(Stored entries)
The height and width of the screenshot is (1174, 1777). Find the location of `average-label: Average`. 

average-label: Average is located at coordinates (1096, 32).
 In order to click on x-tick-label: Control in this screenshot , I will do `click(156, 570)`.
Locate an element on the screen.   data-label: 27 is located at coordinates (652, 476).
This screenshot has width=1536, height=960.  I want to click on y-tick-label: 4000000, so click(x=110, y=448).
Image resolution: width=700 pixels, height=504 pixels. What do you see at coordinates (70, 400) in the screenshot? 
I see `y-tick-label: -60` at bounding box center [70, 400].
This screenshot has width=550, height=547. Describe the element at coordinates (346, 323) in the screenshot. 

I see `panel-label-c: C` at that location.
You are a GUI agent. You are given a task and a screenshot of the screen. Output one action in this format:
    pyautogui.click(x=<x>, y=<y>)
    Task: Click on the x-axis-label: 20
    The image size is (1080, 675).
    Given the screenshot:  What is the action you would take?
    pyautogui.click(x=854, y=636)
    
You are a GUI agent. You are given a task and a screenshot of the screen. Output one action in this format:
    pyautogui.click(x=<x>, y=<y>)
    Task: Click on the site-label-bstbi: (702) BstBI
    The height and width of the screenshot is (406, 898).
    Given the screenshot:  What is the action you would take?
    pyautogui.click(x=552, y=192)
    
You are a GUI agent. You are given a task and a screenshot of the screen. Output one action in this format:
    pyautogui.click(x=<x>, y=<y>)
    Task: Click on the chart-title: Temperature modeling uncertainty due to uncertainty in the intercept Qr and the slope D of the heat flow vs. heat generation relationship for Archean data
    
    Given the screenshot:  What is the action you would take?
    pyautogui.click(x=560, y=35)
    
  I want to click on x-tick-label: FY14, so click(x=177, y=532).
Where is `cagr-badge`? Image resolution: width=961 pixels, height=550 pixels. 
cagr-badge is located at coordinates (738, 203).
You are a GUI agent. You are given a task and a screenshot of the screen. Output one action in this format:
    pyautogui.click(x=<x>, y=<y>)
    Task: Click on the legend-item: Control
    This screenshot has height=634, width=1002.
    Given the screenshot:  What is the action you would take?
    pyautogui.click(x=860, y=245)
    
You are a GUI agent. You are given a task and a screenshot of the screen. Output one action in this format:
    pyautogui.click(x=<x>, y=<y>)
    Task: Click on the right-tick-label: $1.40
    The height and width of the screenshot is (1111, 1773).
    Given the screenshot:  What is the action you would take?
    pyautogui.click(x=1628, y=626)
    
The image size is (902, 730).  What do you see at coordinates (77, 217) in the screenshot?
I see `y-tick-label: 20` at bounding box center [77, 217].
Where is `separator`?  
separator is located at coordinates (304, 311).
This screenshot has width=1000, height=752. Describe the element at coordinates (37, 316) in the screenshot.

* _Your task_
Convert the stored entries above into a Markdown table with two columns, Row and Line, placing each line in its own numbered row and omitting blank lines.

* _Response below_
| Row | Line |
|---|---|
| 1 | The height and width of the screenshot is (1174, 1777). Find the location of `average-label: Average`.  |
| 2 | average-label: Average is located at coordinates (1096, 32). |
| 3 |  In order to click on x-tick-label: Control in this screenshot , I will do `click(156, 570)`. |
| 4 | Locate an element on the screen.   data-label: 27 is located at coordinates (652, 476). |
| 5 | This screenshot has width=1536, height=960.  I want to click on y-tick-label: 4000000, so click(x=110, y=448). |
| 6 | Image resolution: width=700 pixels, height=504 pixels. What do you see at coordinates (70, 400) in the screenshot?  |
| 7 | I see `y-tick-label: -60` at bounding box center [70, 400]. |
| 8 | This screenshot has width=550, height=547. Describe the element at coordinates (346, 323) in the screenshot.  |
| 9 | I see `panel-label-c: C` at that location. |
| 10 | You are a GUI agent. You are given a task and a screenshot of the screen. Output one action in this format: |
| 11 |     pyautogui.click(x=<x>, y=<y>) |
| 12 |     Task: Click on the x-axis-label: 20 |
| 13 |     The image size is (1080, 675). |
| 14 |     Given the screenshot:  What is the action you would take? |
| 15 |     pyautogui.click(x=854, y=636) |
| 16 | You are a GUI agent. You are given a task and a screenshot of the screen. Output one action in this format: |
| 17 |     pyautogui.click(x=<x>, y=<y>) |
| 18 |     Task: Click on the site-label-bstbi: (702) BstBI |
| 19 |     The height and width of the screenshot is (406, 898). |
| 20 |     Given the screenshot:  What is the action you would take? |
| 21 |     pyautogui.click(x=552, y=192) |
| 22 | You are a GUI agent. You are given a task and a screenshot of the screen. Output one action in this format: |
| 23 |     pyautogui.click(x=<x>, y=<y>) |
| 24 |     Task: Click on the chart-title: Temperature modeling uncertainty due to uncertainty in the intercept Qr and the slope D of the heat flow vs. heat generation relationship for Archean data |
| 25 |     Given the screenshot:  What is the action you would take? |
| 26 |     pyautogui.click(x=560, y=35) |
| 27 |   I want to click on x-tick-label: FY14, so click(x=177, y=532). |
| 28 | Where is `cagr-badge`? Image resolution: width=961 pixels, height=550 pixels.  |
| 29 | cagr-badge is located at coordinates (738, 203). |
| 30 | You are a GUI agent. You are given a task and a screenshot of the screen. Output one action in this format: |
| 31 |     pyautogui.click(x=<x>, y=<y>) |
| 32 |     Task: Click on the legend-item: Control |
| 33 |     This screenshot has height=634, width=1002. |
| 34 |     Given the screenshot:  What is the action you would take? |
| 35 |     pyautogui.click(x=860, y=245) |
| 36 | You are a GUI agent. You are given a task and a screenshot of the screen. Output one action in this format: |
| 37 |     pyautogui.click(x=<x>, y=<y>) |
| 38 |     Task: Click on the right-tick-label: $1.40 |
| 39 |     The height and width of the screenshot is (1111, 1773). |
| 40 |     Given the screenshot:  What is the action you would take? |
| 41 |     pyautogui.click(x=1628, y=626) |
| 42 | The image size is (902, 730).  What do you see at coordinates (77, 217) in the screenshot? |
| 43 | I see `y-tick-label: 20` at bounding box center [77, 217]. |
| 44 | Where is `separator`?   |
| 45 | separator is located at coordinates (304, 311). |
| 46 | This screenshot has width=1000, height=752. Describe the element at coordinates (37, 316) in the screenshot. |